At the gig in Kvaka 22—another Belgrade “loft space”—they were joined by truly excellent musicians: free jazz drummer Aleksandar Škorić (whom I mentioned in my text about John Dikeman’s concerts in Belgrade), violist and vocalist Jelena Popržan (who lives and works in Austria and occasionally returns to her native Serbia), and saxophonist/electroacoustic improviser Ilia Belorukov, who moved to Serbia from Saint Petersburg a few years ago.
Although I’ve already noted this, I’ll say it again: this was an underground club gig, with everything that such a concert entails. That is—fluctuations in the quality of the sound mix, chatter in the audience, and so on. There was also a completely drunk (or stoned?) guy yelling in the front row, whom people kept moving aside every five minutes, and even the musicians had to intervene from the stage. There were also regular fans in the front rows genuinely enjoying themselves. And some random people who just went out for the night. Also, family and friends of the musicians.
On the other hand, this kind of messy atmosphere can bring a lot of good—there’s no pressure of an “official concert”, and the band can really let loose, go all in. Sometimes they even have to, to overpower the audience noise, and sometimes they probably want to—because why not relax, surrender to each other, step on the gas, and see what might emerge from that spontaneity and mutual energy?
Jelena Popržan may come from a “new music” scene (classical/ethno/impro) or a reference system we associate, for example, with Iva Bittová, but I also recognize in her a sharp spirit, a joyful and playful intellect reminiscent of the legendary bassist Joëlle Léandre. That’s exactly what I thought last night while enjoying some of her improvisations. Both she and Škorić—musicians with strong and distinctive personalities—fit into the band perfectly. They brought a lot of their own voice, but didn’t overtake or hijack the stage; in the manner of experienced musicians, they found a way to enrich and catapult into the cosmos what is the music of “old Fish in Oil” with what is “theirs.” Unfortunately, Ilia Belorukov’s saxophone was collateral damage of the club sound mix—it was barely audible at moments when he seemed most playful. His electronic improvisations worked well, but for a full impression I’ll have to wait for another opportunity.
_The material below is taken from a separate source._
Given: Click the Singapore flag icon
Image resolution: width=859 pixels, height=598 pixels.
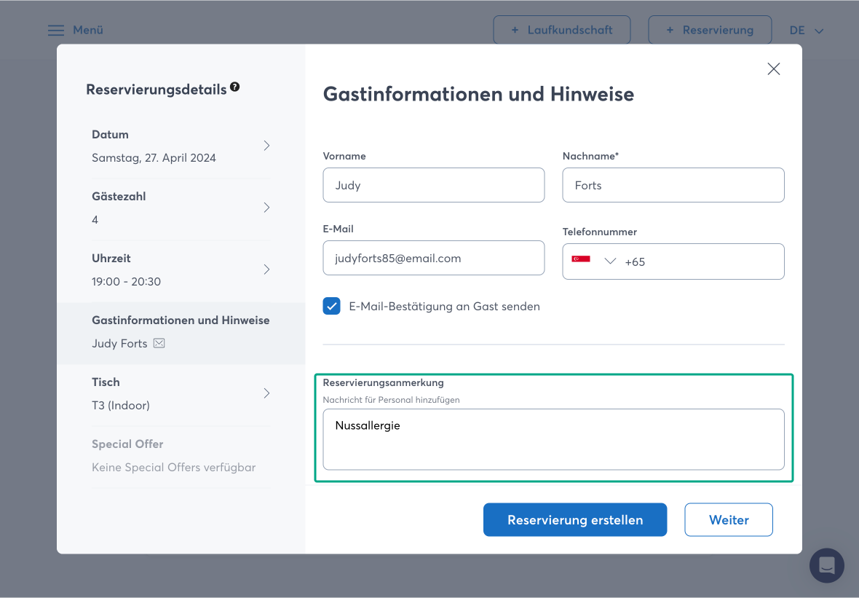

I’ve seen various Fish in Oil formations, and this one so far feels the most exciting. Radovanović and Radojković seem very happy in this new phase of the band, which relies less on a fixed lineup and more on “fluidity” and trying out different new approaches within a recognizable authorial universe. This time they named the band Fish in Oil Underground— I wouldn’t mind if they stuck with that name and concept.